What to produce
Each line from the one that contains "You are a computer-use agent. The" down to the last line of the material should be retyped exactly as it stands.

Available records
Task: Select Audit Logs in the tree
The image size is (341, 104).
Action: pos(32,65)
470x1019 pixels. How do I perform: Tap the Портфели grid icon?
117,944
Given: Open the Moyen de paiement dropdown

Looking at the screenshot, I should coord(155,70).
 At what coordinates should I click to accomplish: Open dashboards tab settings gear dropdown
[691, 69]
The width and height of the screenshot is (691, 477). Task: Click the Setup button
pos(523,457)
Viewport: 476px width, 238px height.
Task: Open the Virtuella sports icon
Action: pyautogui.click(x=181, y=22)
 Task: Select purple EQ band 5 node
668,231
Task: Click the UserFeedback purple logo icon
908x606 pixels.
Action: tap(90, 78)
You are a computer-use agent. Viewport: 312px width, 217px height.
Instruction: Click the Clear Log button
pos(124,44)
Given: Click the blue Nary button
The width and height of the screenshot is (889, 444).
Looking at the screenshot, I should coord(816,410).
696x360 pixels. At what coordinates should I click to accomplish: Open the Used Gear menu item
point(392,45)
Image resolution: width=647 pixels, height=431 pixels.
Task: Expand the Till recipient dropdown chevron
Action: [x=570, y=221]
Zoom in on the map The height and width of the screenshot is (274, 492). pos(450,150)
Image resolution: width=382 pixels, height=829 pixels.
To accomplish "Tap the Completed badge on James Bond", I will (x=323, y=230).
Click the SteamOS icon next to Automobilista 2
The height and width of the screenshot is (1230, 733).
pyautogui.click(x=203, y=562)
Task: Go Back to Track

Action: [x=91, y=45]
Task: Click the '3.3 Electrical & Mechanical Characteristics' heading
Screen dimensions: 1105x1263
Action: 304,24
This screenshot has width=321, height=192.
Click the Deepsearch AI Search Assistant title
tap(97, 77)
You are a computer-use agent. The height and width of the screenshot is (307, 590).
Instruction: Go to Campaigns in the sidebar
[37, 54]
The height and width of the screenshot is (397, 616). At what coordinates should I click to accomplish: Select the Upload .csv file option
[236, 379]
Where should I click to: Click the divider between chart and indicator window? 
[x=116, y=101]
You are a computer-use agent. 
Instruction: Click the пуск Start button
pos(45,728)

Task output
You are a computer-use agent. The height and width of the screenshot is (307, 590).
Instruction: Go to Campaigns in the sidebar
[37, 54]
The height and width of the screenshot is (397, 616). At what coordinates should I click to accomplish: Select the Upload .csv file option
[236, 379]
Where should I click to: Click the divider between chart and indicator window? 
[x=116, y=101]
You are a computer-use agent. 
Instruction: Click the пуск Start button
pos(45,728)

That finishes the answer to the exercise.